* DESCRIPTION OF THE TASK *
Duplicate the rows below, from the line containing "This screenshot has height=750, width=647." up to and including the line containing "Action: [1125, 630]", changing nothing.

* MATERIAL PROVIDED *
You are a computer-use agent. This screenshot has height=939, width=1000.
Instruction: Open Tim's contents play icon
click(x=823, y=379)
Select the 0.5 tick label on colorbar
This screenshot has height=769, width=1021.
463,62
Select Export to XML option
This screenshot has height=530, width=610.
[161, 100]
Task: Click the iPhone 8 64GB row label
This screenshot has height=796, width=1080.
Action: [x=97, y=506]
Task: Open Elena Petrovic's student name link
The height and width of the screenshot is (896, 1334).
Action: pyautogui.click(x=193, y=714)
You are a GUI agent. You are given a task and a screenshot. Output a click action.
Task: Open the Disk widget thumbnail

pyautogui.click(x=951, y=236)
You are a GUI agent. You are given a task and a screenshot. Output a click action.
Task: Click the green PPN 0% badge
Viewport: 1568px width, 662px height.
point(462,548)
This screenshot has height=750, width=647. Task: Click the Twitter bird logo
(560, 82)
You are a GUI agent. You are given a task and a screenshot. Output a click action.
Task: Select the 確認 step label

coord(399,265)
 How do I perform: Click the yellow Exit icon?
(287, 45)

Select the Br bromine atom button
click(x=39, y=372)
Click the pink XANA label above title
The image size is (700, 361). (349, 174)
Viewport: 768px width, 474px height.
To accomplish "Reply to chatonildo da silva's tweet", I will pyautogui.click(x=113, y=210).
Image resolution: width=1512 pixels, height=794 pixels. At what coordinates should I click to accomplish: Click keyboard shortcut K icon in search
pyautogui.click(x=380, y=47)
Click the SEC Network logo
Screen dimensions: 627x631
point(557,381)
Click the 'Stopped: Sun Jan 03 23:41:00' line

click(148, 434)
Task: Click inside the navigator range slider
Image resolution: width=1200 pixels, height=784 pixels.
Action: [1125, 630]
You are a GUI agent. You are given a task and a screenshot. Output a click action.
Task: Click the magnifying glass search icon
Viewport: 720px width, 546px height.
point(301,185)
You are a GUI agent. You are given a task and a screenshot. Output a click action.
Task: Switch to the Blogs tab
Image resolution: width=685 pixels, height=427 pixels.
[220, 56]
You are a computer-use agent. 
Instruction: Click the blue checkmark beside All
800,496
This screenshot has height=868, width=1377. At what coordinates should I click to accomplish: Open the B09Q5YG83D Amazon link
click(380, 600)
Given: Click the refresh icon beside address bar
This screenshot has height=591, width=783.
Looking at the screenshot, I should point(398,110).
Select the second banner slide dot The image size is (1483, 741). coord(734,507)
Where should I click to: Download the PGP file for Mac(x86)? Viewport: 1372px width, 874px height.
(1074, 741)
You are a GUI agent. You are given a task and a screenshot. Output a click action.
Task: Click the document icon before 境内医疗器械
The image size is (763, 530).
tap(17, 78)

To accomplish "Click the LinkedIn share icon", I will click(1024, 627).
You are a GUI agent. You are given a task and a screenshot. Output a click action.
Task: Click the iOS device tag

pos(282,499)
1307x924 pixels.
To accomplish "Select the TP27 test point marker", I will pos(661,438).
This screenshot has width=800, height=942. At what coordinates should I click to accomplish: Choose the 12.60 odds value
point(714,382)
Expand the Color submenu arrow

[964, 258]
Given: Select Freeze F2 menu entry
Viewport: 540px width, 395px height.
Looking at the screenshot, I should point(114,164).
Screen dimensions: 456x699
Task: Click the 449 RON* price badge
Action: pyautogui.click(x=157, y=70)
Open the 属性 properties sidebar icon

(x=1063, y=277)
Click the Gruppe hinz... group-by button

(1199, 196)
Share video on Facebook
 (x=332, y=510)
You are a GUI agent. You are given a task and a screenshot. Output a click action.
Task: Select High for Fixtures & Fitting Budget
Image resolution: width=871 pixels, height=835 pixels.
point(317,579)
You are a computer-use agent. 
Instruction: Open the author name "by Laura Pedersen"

* WRITTEN SOLUTION *
This screenshot has height=750, width=647. Task: Click the Twitter bird logo
(560, 82)
You are a GUI agent. You are given a task and a screenshot. Output a click action.
Task: Select the 確認 step label

coord(399,265)
 How do I perform: Click the yellow Exit icon?
(287, 45)

Select the Br bromine atom button
click(x=39, y=372)
Click the pink XANA label above title
The image size is (700, 361). (349, 174)
Viewport: 768px width, 474px height.
To accomplish "Reply to chatonildo da silva's tweet", I will pyautogui.click(x=113, y=210).
Image resolution: width=1512 pixels, height=794 pixels. At what coordinates should I click to accomplish: Click keyboard shortcut K icon in search
pyautogui.click(x=380, y=47)
Click the SEC Network logo
Screen dimensions: 627x631
point(557,381)
Click the 'Stopped: Sun Jan 03 23:41:00' line

click(148, 434)
Task: Click inside the navigator range slider
Image resolution: width=1200 pixels, height=784 pixels.
Action: [1125, 630]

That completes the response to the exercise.